Darcy ging zu dem Trickster auf die andere Seite ihres Wagens um sicher zu gehen, dass sie auf dem breiten Kiesweg richtig eingeparkt hatte. Für einen Augenblick stand sie direkt neben Loki, so dicht das sich kurz ihre Hände streiften. Auf einmal wurde ihm sehr bewusst, wie lange es her war, dass er eine Frau berührt hatte, zumindest ohne sie zu bedrohen. Loki waren Darcys sanfte Kurven, ihre vollen Lippen und ihre weiße Haut nicht entgangen. Von ihren großen, blauen Augen ganz zu schweigen. „Jetzt bin ich neugierig", sagte sie und holte den Trickster zurück in die Realität. Loki schüttelte seinen Kopf um die ungewollten Gedanken zu vertreiben. Das würde noch interessant werden ...

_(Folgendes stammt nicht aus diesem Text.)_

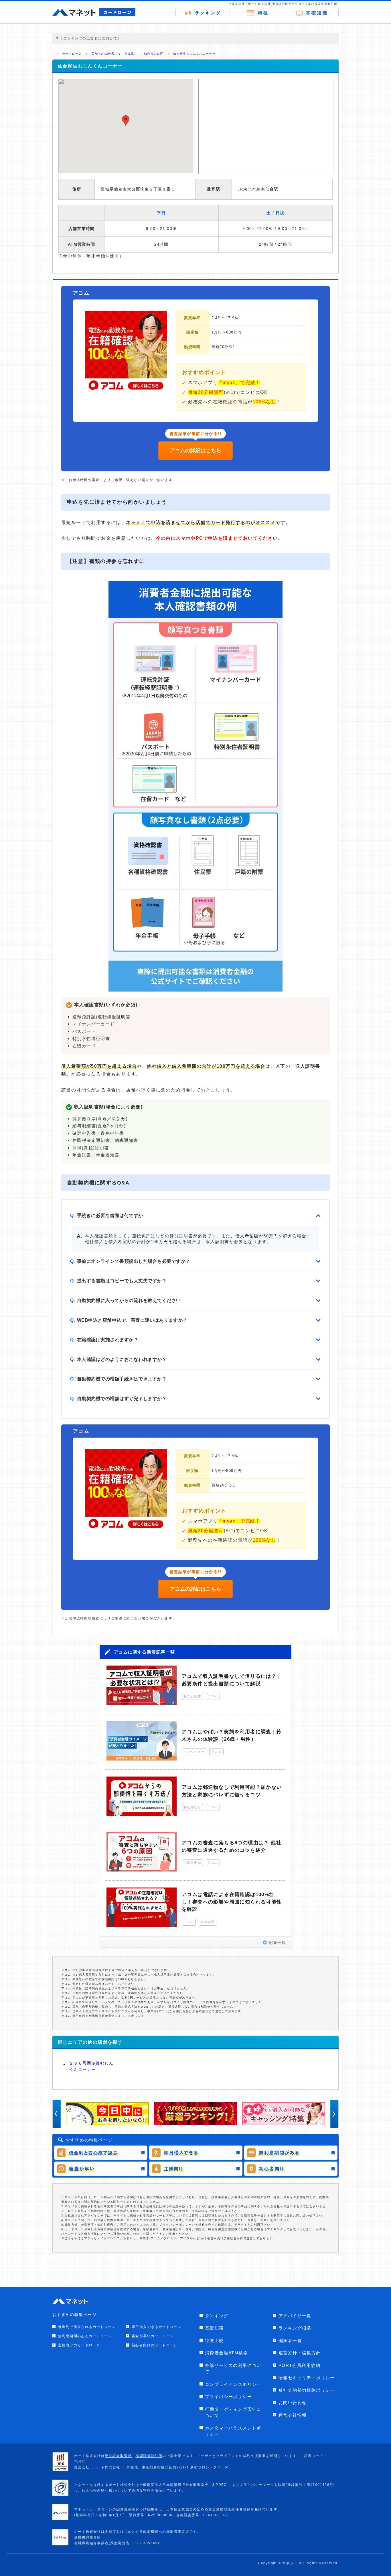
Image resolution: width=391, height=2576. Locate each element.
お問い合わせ (293, 2402)
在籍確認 (207, 1922)
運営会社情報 (293, 2415)
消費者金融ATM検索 (226, 2352)
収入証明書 (192, 1696)
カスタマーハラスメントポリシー (233, 2431)
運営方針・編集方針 (300, 2352)
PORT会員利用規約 (299, 2365)
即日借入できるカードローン (156, 2327)
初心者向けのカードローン (155, 2345)
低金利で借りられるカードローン (87, 2327)
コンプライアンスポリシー (233, 2384)
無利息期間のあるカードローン (85, 2336)
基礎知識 (214, 2327)
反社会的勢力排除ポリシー (307, 2390)
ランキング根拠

Loki folgte Darcy zu der großen Eichentüre. „Ladies first", scherzte er als ihn die Praktikantin fragend ansah. Darcy lachte auf und drückte auf den goldenen Türknauf. Mit einem leisen Ächzen, als wären sie bereits seit langer Zeit nicht mehr geöffnet worden, schwangen die schweren Türflügel zur Seite. Loki hörte Darcy neben sich beeindruckt keuchen. Sie traten in eine weitläufige Eingangshalle, die so groß wie ihre gesamte Wohnung in London war. Der Boden war aus schwarzen und weißen Fliesen belegt, neben der Tür stand ein kleiner Tisch aus Kirschholz auf dem eine Vase stand von der Darcy sich sicher war, dass sie mindestens aus der Ming Dynastie stammte und ein imposanter Kronleuchter mit goldenen Kerzen hing von der Decke und spendete gemütliches Licht. In einer Ecke am anderen Ende der Halle thronte ein gewaltiger offener Kamin, in dem ein behagliches Feuer brannte, das vermutlich die Haushälterin entzündet hatte als sie von den Gästen auf Stark Manor erfahren hatte. Vor dem Kamin stand eine Chaiselounge die zum Verweilen einlud, ihr gegenüber stand ein Steinway Flügel. Von der Halle führte eine schlichte Holztreppe, an der die rote und blaue Farbe bereits abblätterte hinauf in die oberen Zimmer, direkt neben den Stiegen zweigte die Eingangshalle in mehrere Räume ab: Eine professionell aussehende Küche mit Esstisch, ein behaglich wirkendes Wohnzimmer, ein antik anmutendes Bad und einen Raum, den Howard Stark einst als eine Mischung aus Bibliothek und Arbeitszimmer genutzt haben musste.